# Thread: Raised by an unknown quantity

1. ## Raised by an unknown quantity

Hi! Here I'm again!

If $\displaystyle 5^{3a} = 64$ , so $\displaystyle 5^{-a}$ is?

I've tried change the base, ($\displaystyle 64 = 2^6$), for example... But I coudn't get a result, because I don't know what to do with the $\displaystyle 5^3 = 125$ and the $\displaystyle 5^a$ , or how to transform they on $\displaystyle 2$

>>>

$\displaystyle 5^{3a} = 64$

$\displaystyle 5^3\times5^a = 2^6$

This is the way?
How can I do this?!

2. Originally Posted by PxEckx
Hi! Here I'm again!

If $\displaystyle 5^{3a} = 64$ , so $\displaystyle 5^{-a}$ is?
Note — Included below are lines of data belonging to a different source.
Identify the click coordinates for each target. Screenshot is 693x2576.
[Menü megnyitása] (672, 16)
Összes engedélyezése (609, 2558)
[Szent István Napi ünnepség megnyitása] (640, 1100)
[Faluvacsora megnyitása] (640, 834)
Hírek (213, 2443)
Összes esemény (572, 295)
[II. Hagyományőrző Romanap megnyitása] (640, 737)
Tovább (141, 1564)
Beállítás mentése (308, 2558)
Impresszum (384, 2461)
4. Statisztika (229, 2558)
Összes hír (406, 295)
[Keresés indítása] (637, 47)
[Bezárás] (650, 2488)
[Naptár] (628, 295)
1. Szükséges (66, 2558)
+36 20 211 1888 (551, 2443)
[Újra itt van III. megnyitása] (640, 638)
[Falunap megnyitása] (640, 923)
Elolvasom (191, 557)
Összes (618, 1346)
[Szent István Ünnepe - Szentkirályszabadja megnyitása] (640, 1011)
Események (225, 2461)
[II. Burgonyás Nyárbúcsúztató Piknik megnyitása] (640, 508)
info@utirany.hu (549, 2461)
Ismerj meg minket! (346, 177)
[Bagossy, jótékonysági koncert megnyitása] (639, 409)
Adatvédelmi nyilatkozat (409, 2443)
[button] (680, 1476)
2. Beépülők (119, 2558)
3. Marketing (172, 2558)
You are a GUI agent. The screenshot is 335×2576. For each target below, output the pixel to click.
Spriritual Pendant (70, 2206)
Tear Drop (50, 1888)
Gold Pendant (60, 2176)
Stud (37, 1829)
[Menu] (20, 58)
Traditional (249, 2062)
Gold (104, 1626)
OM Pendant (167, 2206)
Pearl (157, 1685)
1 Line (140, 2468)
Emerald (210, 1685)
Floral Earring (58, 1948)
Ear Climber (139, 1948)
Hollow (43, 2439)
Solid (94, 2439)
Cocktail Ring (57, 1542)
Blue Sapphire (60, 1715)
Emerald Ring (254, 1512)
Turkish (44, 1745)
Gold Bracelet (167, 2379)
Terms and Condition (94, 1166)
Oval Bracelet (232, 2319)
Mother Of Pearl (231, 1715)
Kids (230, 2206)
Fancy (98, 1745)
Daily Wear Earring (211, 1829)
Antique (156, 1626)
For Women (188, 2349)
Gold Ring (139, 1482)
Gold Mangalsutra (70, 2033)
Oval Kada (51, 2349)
I've tried change the base, ($\displaystyle 64 = 2^6$), for example... But I coudn't get a result, because I don't know what to do with the $\displaystyle 5^3 = 125$ and the $\displaystyle 5^a$ , or how to transform they on $\displaystyle 2$

>>>

$\displaystyle 5^{3a} = 64$

$\displaystyle 5^3\times5^a = 2^6$

This is the way?
How can I do this?!
Hi PxEckx,

$\displaystyle \displaystyle \left(5^{-a}\right)^{-3}=5^{3a}=64$

$\displaystyle \displaystyle \left(\left(5^{-a}\right)^{-3}\right)^{-\frac{1}{3}}=\left(64\right)^{-\frac{1}{3}}$

$\displaystyle \displaystyle 5^{-a}=\left(64\right)^{-\frac{1}{3}}=\text{?}$

3. I forgot this 'peculiarity'! Perfect! Rise both sides by the same number!!!

So:::

$\displaystyle (5^{-a})^{-3} = 5^{3a} = 64$

$\displaystyle (5^{3a})^-\displaystyle^\frac{1}{3} = (64)^-^\frac{1}{3}$

$\displaystyle 5^{-a} = \displaystyle\frac{1}{\sqrt[3]{64} }$

$\displaystyle 5^{-a} = \displaystyle\frac{1}{4}$

Thanx!!!